The basic idea here is to retrieve the pulse signals from
face video sequences, to derive features from their frequency
spectrum and then to learn a classifier to discriminate
between *bonafide* attempts from presentation attacks.
For this purpose, we describe both :py:class:`bob.bio.base.preprocessor.Preprocessor` and
:py:class:`bob.bio.base.extractor.Extractor` specifically dedicated to this task.
Preprocessors: Pulse Extraction
-------------------------------
Preprocessors basically extract pulse signals from face video
sequences. They heavily rely on what has been done in `bob.rppg.base`
so you may want to have a look at `its documentation <https://www.idiap.ch/software/bob/docs/bob/bob.rppg.base/master/index.html>`_.
In this package, 4 preprocessors have been implemented:
1. :py:class:`bob.pad.face.preprocessor.LiPulseExtraction` described in [Li_ICPR_2016]_.
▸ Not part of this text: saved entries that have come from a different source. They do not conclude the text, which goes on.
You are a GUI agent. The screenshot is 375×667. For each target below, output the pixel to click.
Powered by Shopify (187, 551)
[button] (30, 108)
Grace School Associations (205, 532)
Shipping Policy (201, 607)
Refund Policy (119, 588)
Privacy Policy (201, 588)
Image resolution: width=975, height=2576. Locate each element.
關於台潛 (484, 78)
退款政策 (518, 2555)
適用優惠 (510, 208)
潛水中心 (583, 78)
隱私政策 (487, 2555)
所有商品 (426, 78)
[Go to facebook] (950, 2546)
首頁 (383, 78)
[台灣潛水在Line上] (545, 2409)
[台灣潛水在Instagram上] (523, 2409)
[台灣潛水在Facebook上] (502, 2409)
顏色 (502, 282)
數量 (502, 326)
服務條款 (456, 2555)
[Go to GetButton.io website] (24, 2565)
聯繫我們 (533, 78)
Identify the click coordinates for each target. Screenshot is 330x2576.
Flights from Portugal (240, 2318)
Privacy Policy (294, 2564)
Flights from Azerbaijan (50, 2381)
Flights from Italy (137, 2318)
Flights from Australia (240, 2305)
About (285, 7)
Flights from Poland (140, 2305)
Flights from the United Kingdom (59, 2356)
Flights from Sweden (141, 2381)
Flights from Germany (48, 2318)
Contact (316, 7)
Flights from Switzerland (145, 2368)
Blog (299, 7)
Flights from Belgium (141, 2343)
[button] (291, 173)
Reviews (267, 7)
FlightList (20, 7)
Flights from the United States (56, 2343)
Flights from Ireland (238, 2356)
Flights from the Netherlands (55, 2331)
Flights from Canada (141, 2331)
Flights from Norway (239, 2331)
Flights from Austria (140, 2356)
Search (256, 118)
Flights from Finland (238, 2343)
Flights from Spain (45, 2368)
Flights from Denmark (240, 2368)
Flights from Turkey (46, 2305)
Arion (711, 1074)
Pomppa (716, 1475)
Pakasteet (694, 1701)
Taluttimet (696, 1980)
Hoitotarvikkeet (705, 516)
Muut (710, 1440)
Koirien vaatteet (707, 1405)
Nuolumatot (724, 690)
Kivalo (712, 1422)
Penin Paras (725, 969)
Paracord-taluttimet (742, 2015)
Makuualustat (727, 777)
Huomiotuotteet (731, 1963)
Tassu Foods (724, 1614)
2. :py:class:`bob.pad.face.preprocessor.Chrom` described in [CHROM]_.
3. :py:class:`bob.pad.face.preprocessor.SSR` described in [SSR]_.
4. :py:class:`bob.pad.face.preprocessor.PPGSecure` described in [NOWARA]_.
Extractors: Features from Pulses
--------------------------------
Extractors compute and retrieve features from the pulse signal. All
implemented extractors act on the frequency spectrum of the pulse signal.
In this package, 3 extractors have been implemented:
1. :py:class:`bob.pad.face.extractor.LiSpectralFeatures` described in [Li_ICPR_2016]_.
2. :py:class:`bob.pad.face.extractor.PPGSecure` described in [NOWARA]_.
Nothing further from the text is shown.